For the records below, please print exactly and only the lines from the one with "Click the green battery status icon" down to the one with "Open the WordArt toolbar dropdown arrow", both ends included, omitting the pictures.

*** Opening Data records ***

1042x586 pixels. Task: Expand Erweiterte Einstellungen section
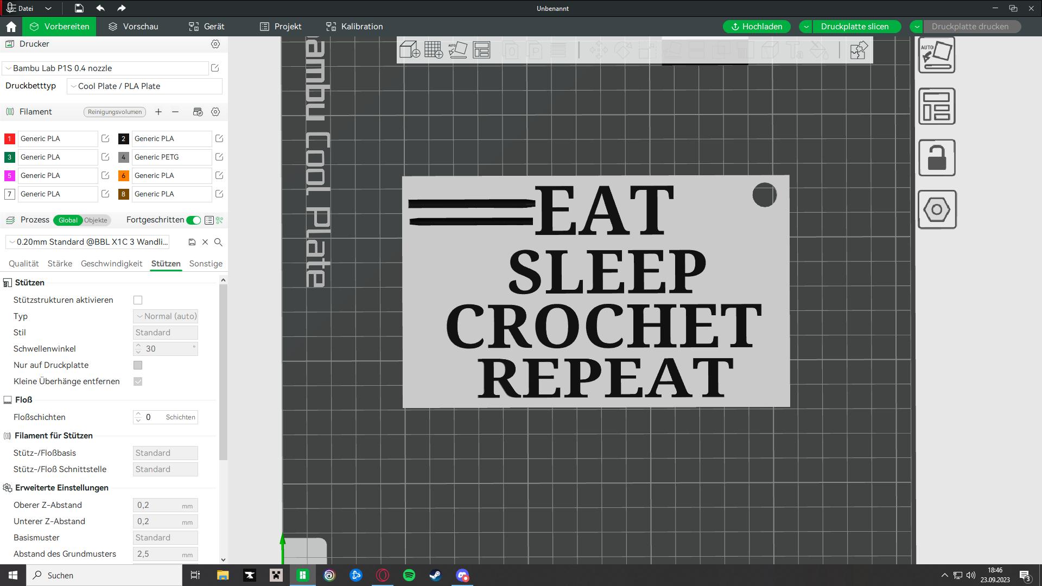point(62,487)
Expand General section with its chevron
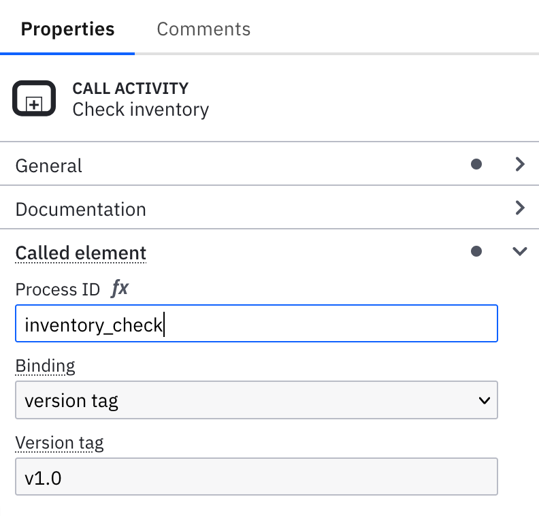Viewport: 539px width, 516px height. [520, 164]
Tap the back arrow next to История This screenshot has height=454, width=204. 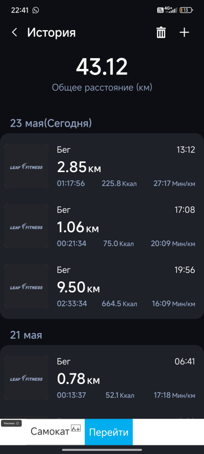pos(14,33)
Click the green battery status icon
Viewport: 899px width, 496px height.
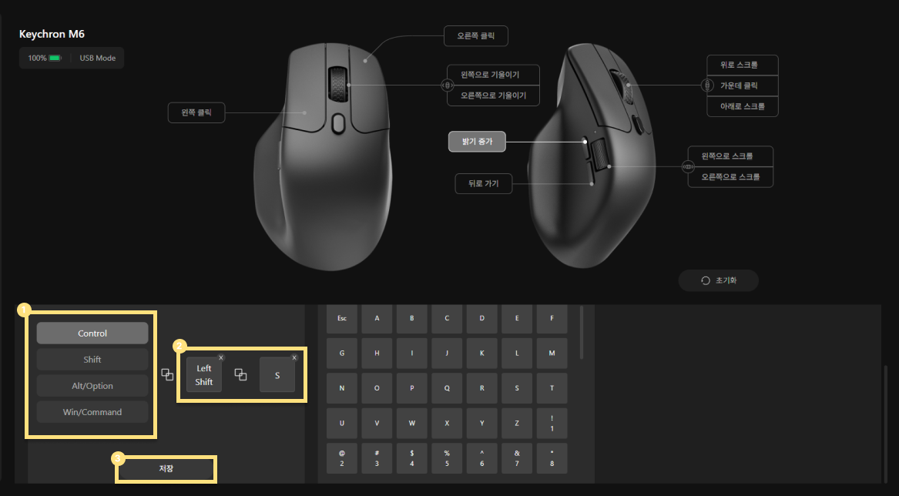point(55,58)
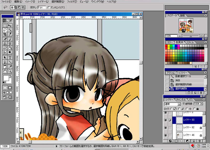This screenshot has height=150, width=210.
Task: Select layer レイヤー 46
Action: pos(189,135)
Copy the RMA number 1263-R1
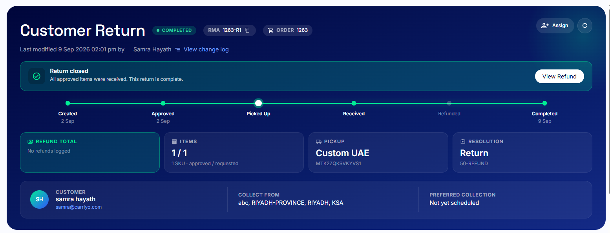 247,30
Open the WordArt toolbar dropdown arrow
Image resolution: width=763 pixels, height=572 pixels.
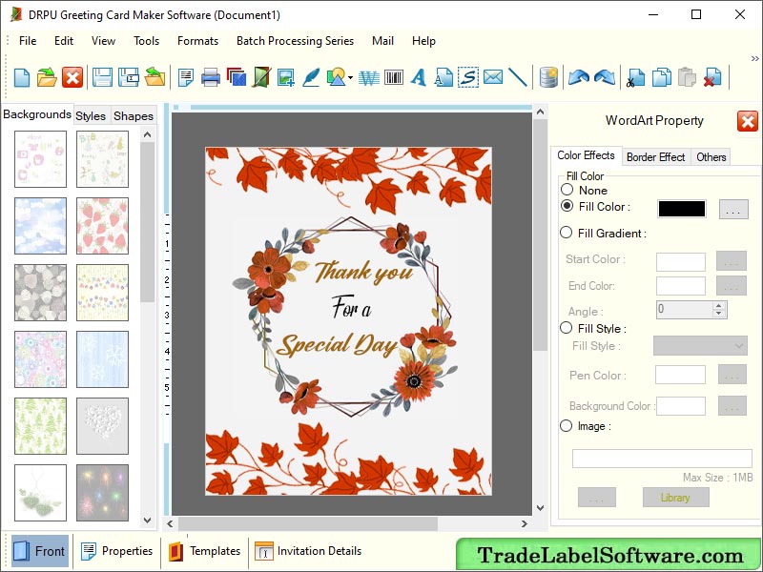click(349, 78)
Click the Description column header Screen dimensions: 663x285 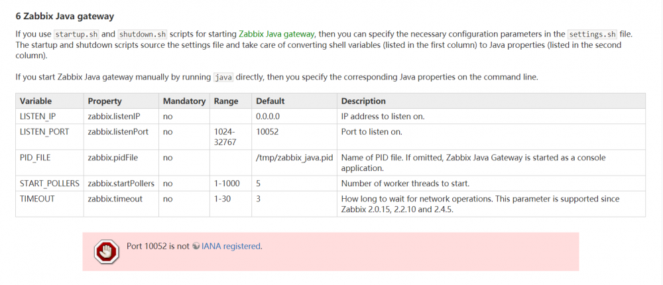363,101
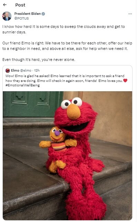The height and width of the screenshot is (222, 137).
Task: Click the green door in photo
Action: (33, 104)
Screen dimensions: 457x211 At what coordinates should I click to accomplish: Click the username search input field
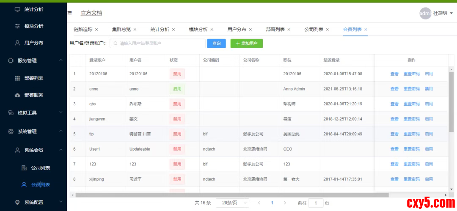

*** Closing Data records ***

> **Written solution**
Click the green battery status icon
Viewport: 899px width, 496px height.
point(55,58)
This screenshot has height=150, width=210.
Task: Select layer レイヤー 46
Action: pos(189,135)
Copy the RMA number 1263-R1
 247,30
Open the WordArt toolbar dropdown arrow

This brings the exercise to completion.